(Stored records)
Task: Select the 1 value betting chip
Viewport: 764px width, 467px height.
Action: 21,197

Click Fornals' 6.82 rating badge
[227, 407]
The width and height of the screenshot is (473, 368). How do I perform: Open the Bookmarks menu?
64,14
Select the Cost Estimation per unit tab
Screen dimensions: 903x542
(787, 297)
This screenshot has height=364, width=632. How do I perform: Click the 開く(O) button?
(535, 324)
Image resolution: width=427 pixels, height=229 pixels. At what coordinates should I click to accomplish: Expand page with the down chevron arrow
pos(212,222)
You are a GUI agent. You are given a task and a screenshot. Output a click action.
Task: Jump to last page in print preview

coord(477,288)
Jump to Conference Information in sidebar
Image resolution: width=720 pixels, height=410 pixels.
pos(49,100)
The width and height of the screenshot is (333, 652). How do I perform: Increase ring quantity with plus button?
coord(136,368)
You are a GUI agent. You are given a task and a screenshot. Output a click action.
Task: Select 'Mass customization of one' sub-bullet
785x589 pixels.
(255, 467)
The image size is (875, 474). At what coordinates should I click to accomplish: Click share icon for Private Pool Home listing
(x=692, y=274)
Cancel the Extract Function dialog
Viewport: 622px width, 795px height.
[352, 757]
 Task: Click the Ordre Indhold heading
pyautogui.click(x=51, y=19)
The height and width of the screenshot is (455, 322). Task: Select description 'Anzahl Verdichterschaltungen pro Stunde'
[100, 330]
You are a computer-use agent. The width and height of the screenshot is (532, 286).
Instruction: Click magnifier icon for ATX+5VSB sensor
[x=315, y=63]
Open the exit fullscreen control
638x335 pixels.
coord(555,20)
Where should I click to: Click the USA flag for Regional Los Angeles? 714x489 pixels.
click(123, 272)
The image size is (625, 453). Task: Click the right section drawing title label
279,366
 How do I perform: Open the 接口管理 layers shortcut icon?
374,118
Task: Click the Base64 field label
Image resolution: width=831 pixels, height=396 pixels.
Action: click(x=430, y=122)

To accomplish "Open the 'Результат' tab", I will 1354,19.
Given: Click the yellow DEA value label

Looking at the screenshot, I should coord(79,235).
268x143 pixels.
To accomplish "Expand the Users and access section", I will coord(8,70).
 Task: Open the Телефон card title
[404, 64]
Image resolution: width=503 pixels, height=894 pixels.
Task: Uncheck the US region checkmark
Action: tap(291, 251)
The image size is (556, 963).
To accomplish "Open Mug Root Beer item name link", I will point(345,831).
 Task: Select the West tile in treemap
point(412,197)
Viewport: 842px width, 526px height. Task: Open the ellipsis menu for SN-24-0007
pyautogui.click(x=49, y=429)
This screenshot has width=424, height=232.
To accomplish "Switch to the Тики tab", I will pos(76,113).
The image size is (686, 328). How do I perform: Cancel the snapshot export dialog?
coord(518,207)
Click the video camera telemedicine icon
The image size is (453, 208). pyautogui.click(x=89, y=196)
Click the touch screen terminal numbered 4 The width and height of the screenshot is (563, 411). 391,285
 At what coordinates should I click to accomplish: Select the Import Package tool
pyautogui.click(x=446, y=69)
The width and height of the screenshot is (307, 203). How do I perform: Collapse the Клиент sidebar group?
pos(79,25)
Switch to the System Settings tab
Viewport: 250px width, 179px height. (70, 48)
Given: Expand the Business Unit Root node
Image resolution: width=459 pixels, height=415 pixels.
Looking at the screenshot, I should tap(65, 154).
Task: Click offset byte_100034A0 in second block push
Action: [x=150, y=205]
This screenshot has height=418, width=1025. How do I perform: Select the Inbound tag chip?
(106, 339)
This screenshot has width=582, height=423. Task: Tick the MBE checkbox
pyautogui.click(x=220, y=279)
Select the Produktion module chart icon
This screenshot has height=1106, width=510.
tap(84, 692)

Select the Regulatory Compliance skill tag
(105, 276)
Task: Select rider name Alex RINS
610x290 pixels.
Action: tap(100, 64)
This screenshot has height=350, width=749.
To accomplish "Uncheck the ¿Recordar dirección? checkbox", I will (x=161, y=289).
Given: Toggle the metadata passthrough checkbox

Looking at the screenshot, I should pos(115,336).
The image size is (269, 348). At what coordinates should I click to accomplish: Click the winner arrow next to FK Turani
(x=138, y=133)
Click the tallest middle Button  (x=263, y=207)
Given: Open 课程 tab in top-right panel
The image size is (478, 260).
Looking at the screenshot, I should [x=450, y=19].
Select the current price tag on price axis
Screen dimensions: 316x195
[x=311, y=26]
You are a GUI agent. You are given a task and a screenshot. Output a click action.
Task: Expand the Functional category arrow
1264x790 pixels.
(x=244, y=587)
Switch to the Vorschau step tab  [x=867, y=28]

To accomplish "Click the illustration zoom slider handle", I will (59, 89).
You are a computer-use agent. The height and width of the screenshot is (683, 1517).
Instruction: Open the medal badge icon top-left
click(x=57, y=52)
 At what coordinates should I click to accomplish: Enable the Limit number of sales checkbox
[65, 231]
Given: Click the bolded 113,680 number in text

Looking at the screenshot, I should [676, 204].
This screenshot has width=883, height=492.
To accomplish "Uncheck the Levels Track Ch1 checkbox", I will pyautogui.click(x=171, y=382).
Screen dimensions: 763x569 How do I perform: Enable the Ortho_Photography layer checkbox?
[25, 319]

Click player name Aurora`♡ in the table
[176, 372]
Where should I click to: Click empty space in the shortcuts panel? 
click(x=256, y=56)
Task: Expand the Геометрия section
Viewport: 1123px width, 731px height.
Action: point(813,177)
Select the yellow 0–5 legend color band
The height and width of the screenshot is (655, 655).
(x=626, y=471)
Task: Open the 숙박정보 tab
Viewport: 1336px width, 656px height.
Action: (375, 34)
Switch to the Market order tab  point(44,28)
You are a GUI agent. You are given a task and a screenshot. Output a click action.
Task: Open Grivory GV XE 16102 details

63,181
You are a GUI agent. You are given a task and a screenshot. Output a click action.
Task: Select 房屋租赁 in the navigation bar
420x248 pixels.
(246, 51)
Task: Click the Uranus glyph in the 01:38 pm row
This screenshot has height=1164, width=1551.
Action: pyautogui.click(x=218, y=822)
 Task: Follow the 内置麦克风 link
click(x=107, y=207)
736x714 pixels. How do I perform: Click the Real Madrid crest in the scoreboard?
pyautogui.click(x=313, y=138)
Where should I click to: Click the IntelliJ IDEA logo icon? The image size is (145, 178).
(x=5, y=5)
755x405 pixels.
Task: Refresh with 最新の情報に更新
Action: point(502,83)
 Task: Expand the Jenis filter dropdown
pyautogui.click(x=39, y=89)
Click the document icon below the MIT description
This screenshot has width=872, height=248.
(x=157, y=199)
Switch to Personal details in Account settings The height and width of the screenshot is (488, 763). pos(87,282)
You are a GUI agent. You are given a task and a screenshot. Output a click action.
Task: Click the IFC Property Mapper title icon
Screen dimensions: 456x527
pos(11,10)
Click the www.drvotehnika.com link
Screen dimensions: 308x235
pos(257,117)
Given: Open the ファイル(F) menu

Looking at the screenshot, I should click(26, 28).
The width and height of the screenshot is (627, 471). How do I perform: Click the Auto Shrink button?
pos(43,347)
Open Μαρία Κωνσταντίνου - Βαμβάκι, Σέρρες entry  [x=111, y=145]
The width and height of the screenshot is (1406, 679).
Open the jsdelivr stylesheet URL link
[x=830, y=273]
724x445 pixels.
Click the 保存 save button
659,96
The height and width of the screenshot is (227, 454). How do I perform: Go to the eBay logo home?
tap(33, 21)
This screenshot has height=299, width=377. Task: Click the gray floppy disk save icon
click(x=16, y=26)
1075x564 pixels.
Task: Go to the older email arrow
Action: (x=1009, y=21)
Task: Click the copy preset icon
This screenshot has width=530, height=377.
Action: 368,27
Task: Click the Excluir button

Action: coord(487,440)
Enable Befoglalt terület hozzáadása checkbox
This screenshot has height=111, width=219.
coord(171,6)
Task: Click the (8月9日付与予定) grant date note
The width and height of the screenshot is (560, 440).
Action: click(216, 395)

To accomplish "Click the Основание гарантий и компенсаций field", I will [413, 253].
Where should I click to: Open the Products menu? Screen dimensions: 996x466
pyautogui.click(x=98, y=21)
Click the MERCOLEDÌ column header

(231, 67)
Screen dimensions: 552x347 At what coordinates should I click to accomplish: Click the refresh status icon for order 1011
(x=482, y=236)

(HOW TO COMPLETE THIS TASK)
What lines above hold the word "computer"? List them all.

(YOUR RESPONSE)
You are a computer-use agent. The width and height of the screenshot is (532, 286).
You are a computer-use agent. The height and width of the screenshot is (683, 1517).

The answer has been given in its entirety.